Frank didn't sell any one a mortgage.
You really are quite uninformed.
He was one in charge of the oversight on Freddie Mac and Fannie Mae. I think it is you who is uninformed.
"On December 9,
The Atlantic published online an interview with Congressman Barney Frank. In it, he called me a "real extremist." This name-calling was not only false but also inappropriate to the seriousness of the issue -- which is whether government housing policy, and not the banks or the private sector, caused the 2008 financial crisis. I decided to respond to both Congressman Frank's statements and the questions he was asked about government housing policy and the financial crisis.

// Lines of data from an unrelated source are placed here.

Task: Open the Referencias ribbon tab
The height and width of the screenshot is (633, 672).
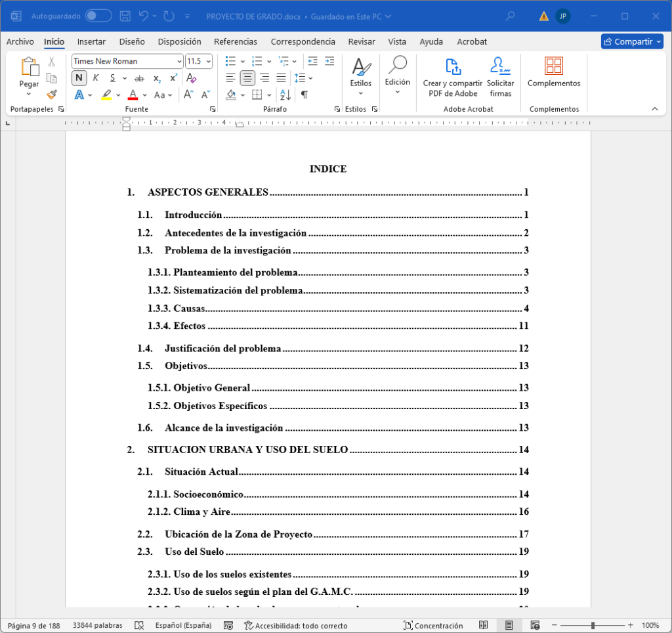Action: [236, 41]
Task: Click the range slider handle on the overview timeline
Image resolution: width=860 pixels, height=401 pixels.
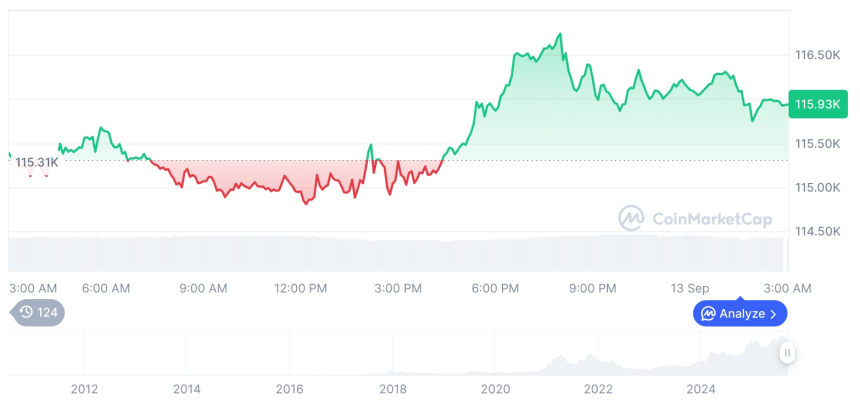Action: 788,353
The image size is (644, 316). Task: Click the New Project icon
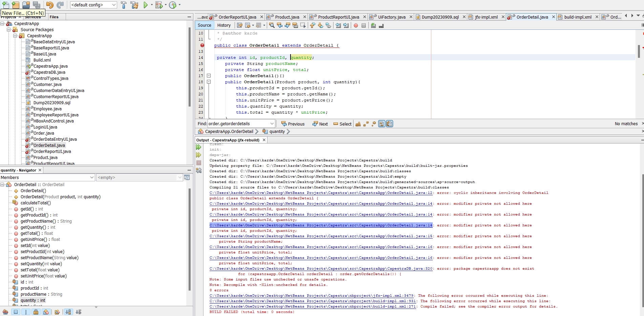[16, 5]
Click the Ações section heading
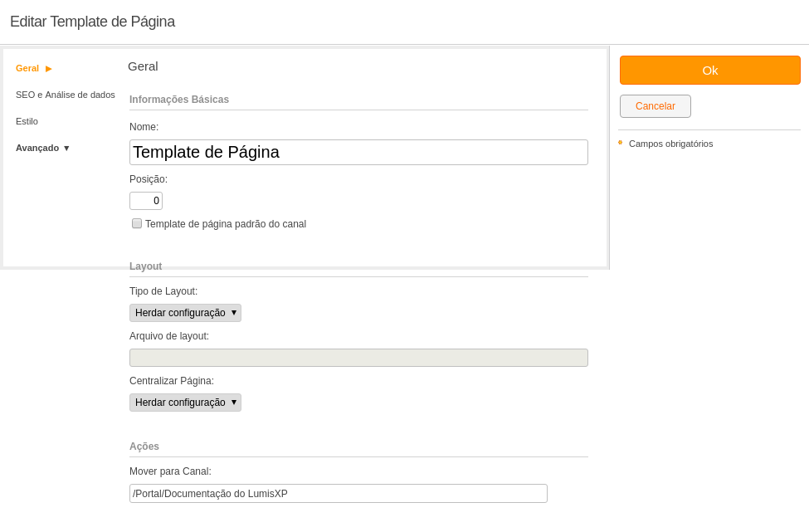This screenshot has width=809, height=532. (144, 447)
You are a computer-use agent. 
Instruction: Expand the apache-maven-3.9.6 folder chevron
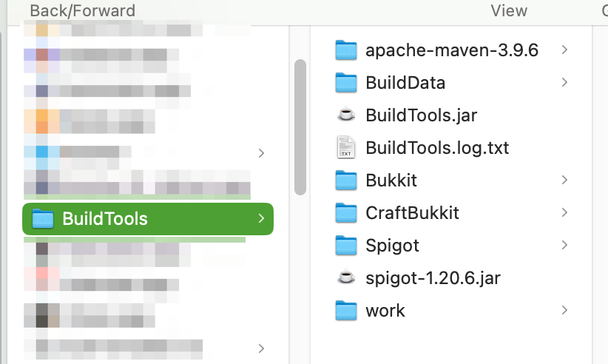564,50
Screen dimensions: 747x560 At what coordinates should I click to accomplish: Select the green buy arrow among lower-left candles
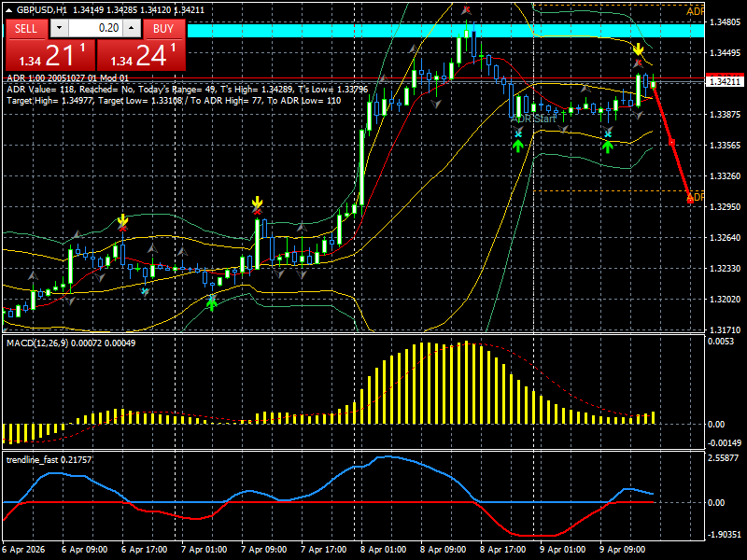point(212,305)
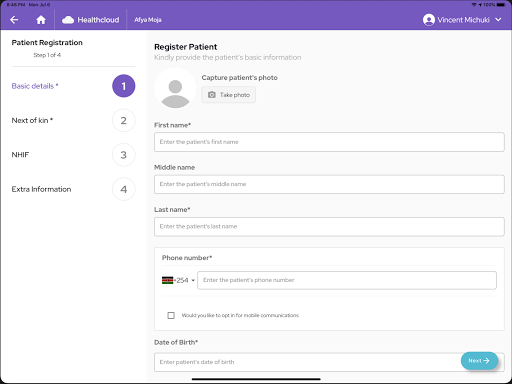
Task: Select step 3 circle for NHIF
Action: 124,155
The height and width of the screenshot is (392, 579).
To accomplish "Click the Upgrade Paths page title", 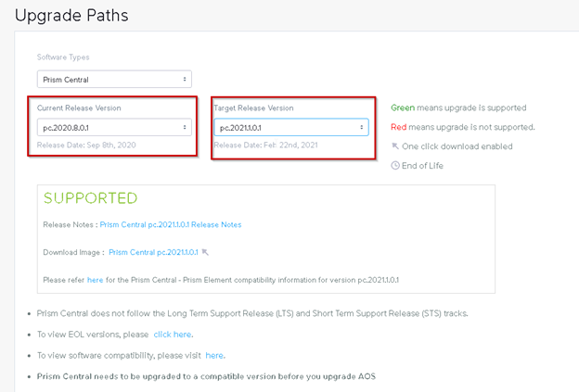I will [71, 16].
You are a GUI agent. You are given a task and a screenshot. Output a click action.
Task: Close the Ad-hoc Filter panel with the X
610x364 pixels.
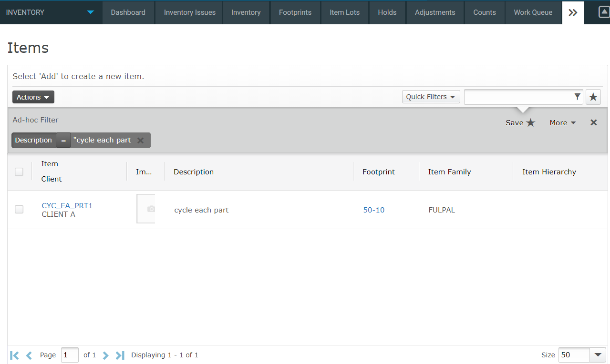(x=593, y=122)
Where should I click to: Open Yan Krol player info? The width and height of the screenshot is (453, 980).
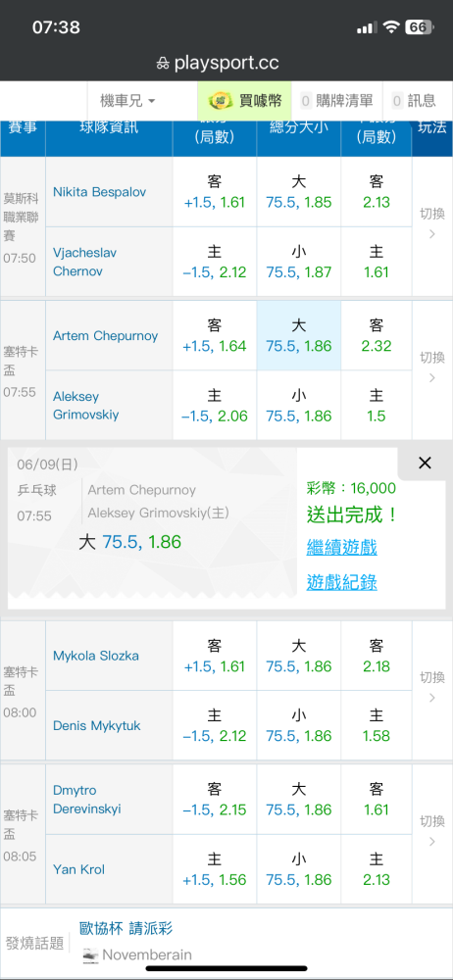tap(78, 869)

Congressman Frank, of course, blamed the financial crisis on the failure adequately to regulate the banks. In this, he is following the traditional Washington practice of blaming others for his own mistakes. For most of his career, Barney Frank was the principal advocate in Congress for using the government's authority to force lower underwriting standards in the business of housing finance. Although he claims to have tried to reverse course as early as 2003, that was the year he made the oft-quoted remark, "I want to roll the dice a little bit more in this situation toward subsidized housing." Rather than reversing course, he was pressing on when others were beginning to have doubts."